When I pointed this out to S, she protested a little, "But I used applesauce instead of butter!" (as if you can magically cancel out calories by adding apple sauce), and I think she was a little annoyed with me at first for being the messenger (admittedly, I'm not usually the most gracious messenger), but she understands that it's not my fault that chocolate and peanut butter are so high in saturated fat (and such a delicious combination).  I'm just the guy doing the math.  

The thing is, it's not something that's really open for debate.  You can't argue down fat content.  Something is either high in fat or it's not, regardless of what anybody says.  The only thing we can do is make an honest assessment and act accordingly.  This is how many things in life are, which is why politics drives me crazy.  Way too many politicians are incapable of assessing issues through any lens other than that of political currency (or they're capable of it, but chose not to, I don't know which one is worse).  As a result they try to use ideology to shape reality instead of vice versa.  Unfortunately reality usually doesn't care who wins an argument.  It just happens the way it's going to happen.  Climate change is a perfect example.  One's "opinion" on climate change has no effect on whether it's actually happening or not.  It either is or it isn't, so we all should be trying to figure out which is the case, in earnest.



The economy is another great example of this.  People love to argue about the economy, but what they seemingly fail to understand is that the economy is moving independently of their debate.

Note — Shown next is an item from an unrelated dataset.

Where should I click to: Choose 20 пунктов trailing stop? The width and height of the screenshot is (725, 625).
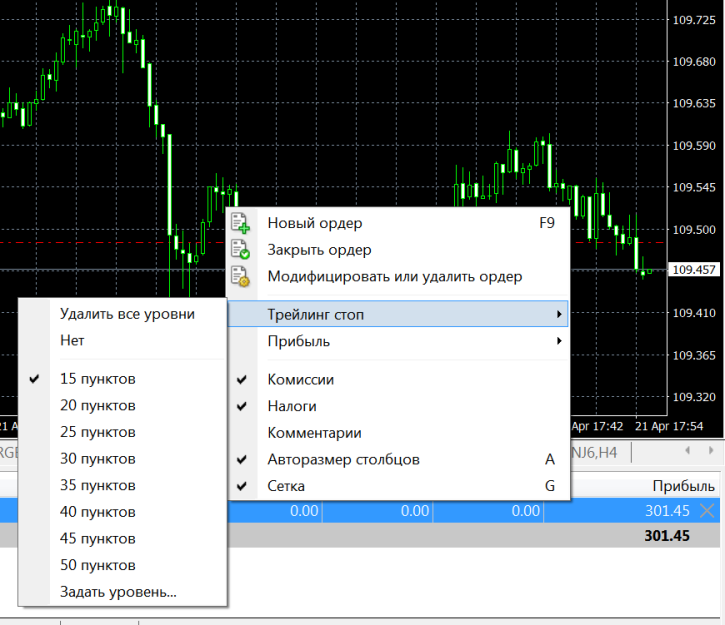[x=97, y=406]
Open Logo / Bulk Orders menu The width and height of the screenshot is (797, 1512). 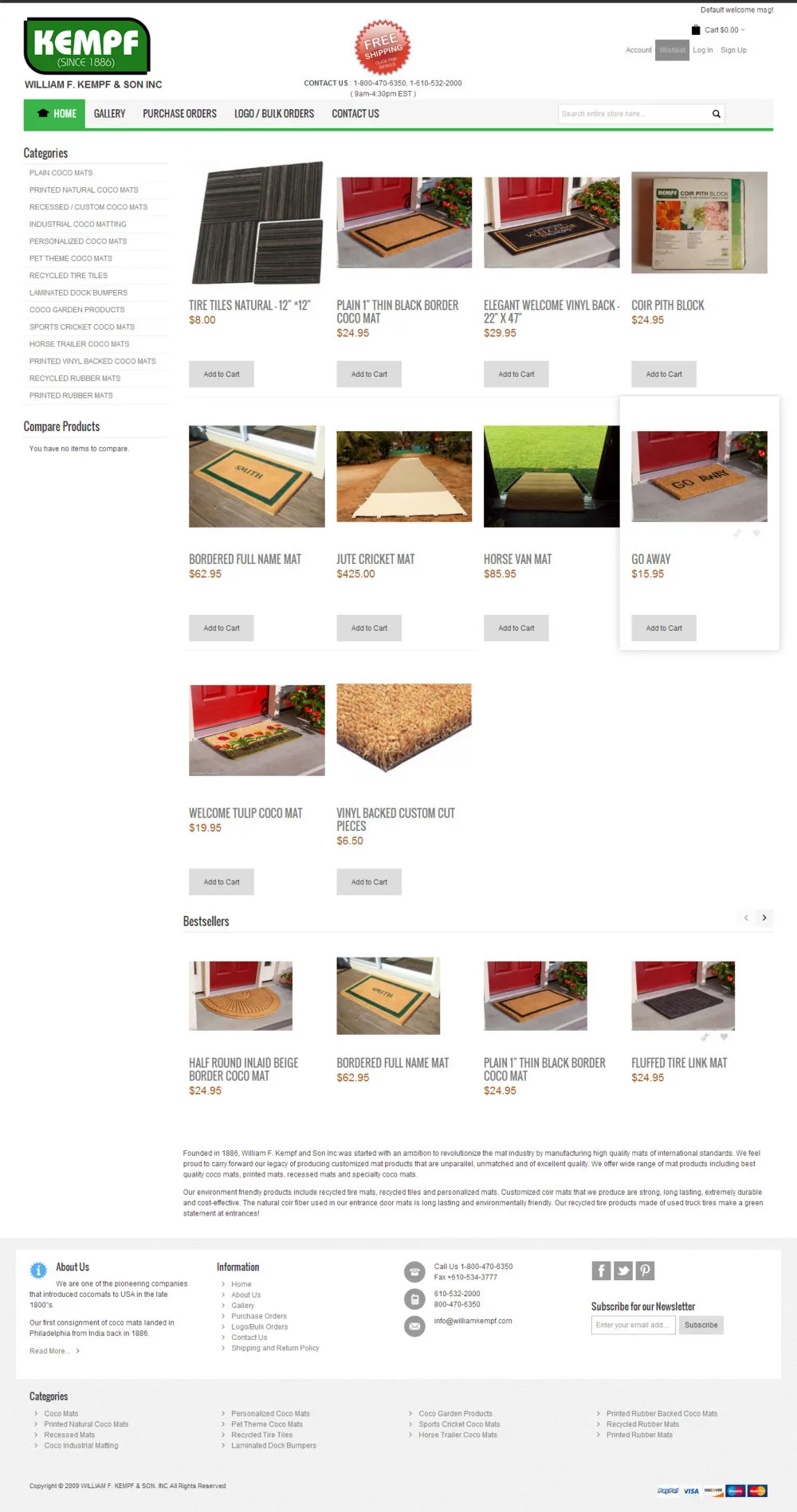coord(274,114)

You might convince a lot of people that your views are true, but unless they really are true, you haven't done anybody any good (unless of course you're a politician, particularly a Republican politician, in which case it will help your career, which is the whole problem).  This is why I love reading Paul Krugman.  He gets criticized frequently for having a leftist bias -- and he is unbashedly liberal on things that actually are up for debate (e.g., what's a "fair" tax rate) --  but when it comes to factual, evidence-based economic analysis I haven't read anybody more objective or accurate than he is.  (You can listen to him give an interview here.  He's been making frequent media appearances plugging his new book, pictured above.)  He talks largely about our economic woes here at home, but his analysis of the crisis in Europe, in particular, has been dead on since day one.  It's been pretty remarkable (and sad) to see things pan out almost exactly as he predicted they would up to this point so far.  It's also been pretty remarkable, given his prescience and given the desperation of the Euro-zone countries, that his warnings still aren't being heeded by the powers-that-be.  But, apparently American politicians don't have a monopoly on obstinate recklessness.  Well, it's not like the stakes are high or anything.  It's only the prosperity of an entire continent and our biggest ally on the line.